The “supercharged” effectiveness of retail media campaigns in convenience stores versus supermarkets was chiefly due to shopper frequency and the typical layout of smaller stores.
According to Dentsu: “These insights disrupt the outdated perception that in-store media lacks the impact of major advertising channels such as social media and out-of-home advertising.”
Integrating these findings into Dentsu’s media planning tools would give brands “deeper audience insights and enable precedented accuracy in media planning” the company said.
“Retail media is rapidly evolving into one of the most influential advertising channels. Historically, it has been viewed as tactical rather than strategic, but this research and integration proves otherwise,” said Katie Hartley, managing director – product and innovation at Dentsu. “We’re proud to collaborate with Co-op Media Network and Lumen to bring this game-changing data to market – reshaping how brands approach in-store advertising, both in the UK and globally.”
The original research saw shoppers wearing eye-tracking glasses navigate different-sized Co-op stores: one of 2,106 sq ft and a larger 14,687 sq ft store “that more closely resembles a supermarket”. The shoppers were given a BBQ shopping mission – a list featuring protein, produce, frozen, ambient and BWS, while the glasses monitored what the shoppers were viewing, the duration of their gaze and retinal movements.

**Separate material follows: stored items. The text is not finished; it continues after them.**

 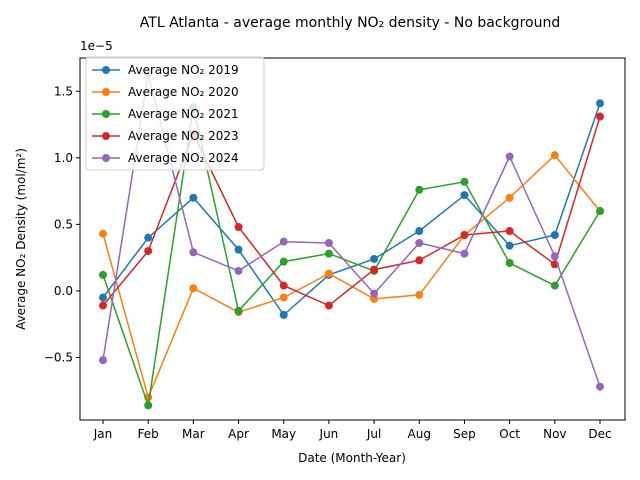 I want to click on legend-label: Average NO₂ 2023, so click(x=184, y=136).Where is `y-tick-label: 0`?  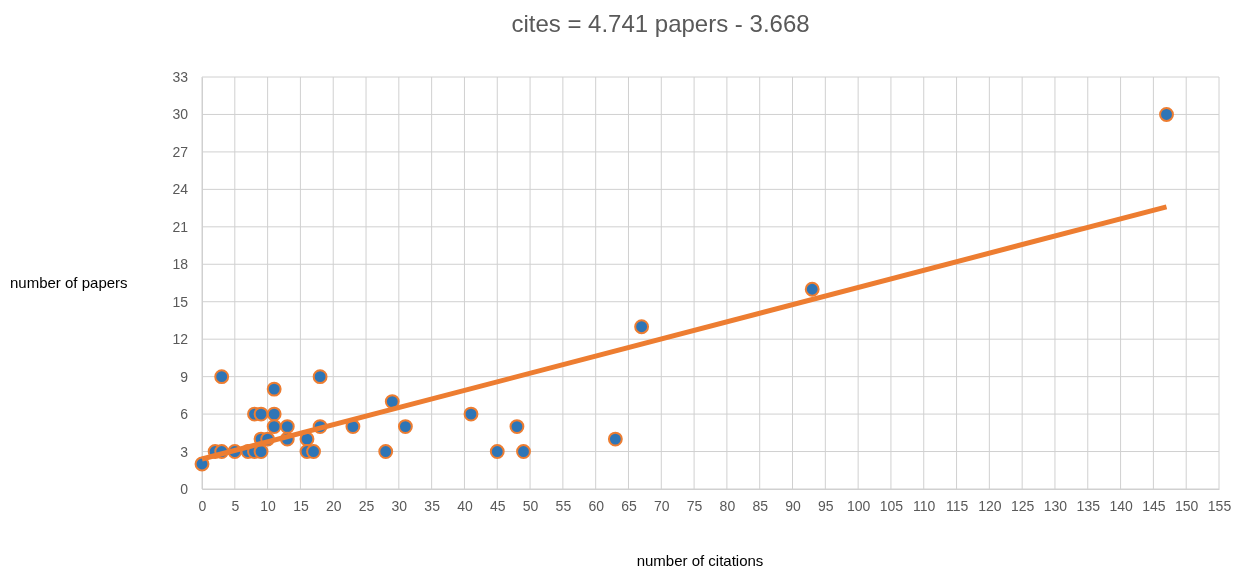
y-tick-label: 0 is located at coordinates (184, 488).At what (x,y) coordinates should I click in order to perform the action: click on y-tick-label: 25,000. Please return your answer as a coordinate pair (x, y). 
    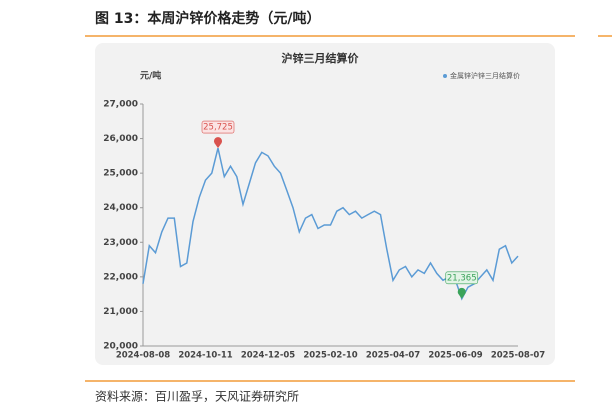
    Looking at the image, I should click on (120, 174).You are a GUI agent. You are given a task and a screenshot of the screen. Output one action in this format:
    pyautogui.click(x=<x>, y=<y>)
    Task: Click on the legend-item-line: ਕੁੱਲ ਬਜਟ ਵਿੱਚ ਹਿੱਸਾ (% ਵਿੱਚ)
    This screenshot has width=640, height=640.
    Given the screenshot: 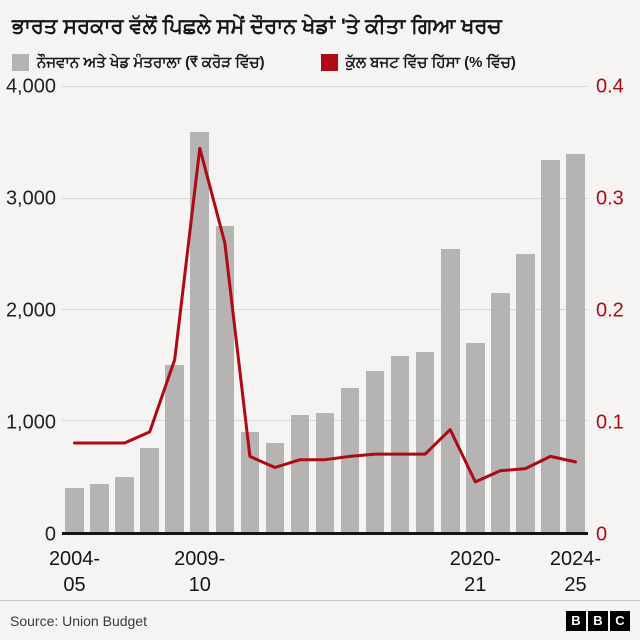 What is the action you would take?
    pyautogui.click(x=418, y=63)
     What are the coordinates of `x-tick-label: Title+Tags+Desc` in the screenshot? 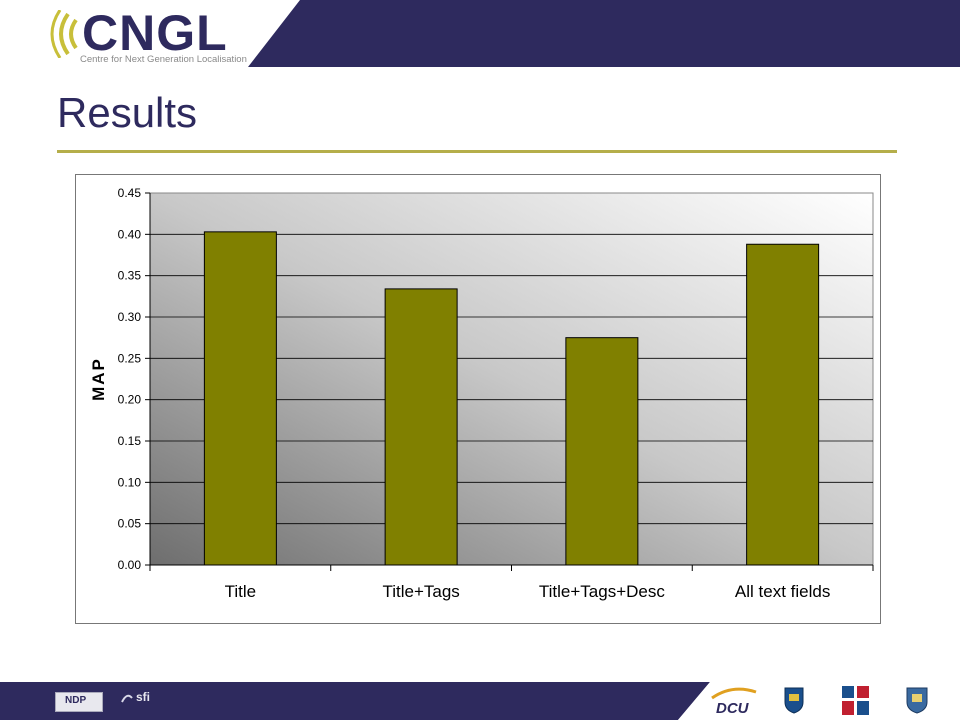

The use of the glasses “provided precise insights into what the shoppers were observing”, as well as the ads that “were within their peripheral vision” and when ads “could have been seen without direct focus”. Following their shopping trips, participants were tested on brand recall and completed brand choice surveys.
“By bringing Co-op’s in-store attention data into Dentsu’s planning tool, convenience media now sits alongside mainstream channels in the planning process,” said Dean Harris, head of Co-op Media Network. “It’s no longer a bolt-on or an afterthought – it’s right where it belongs.”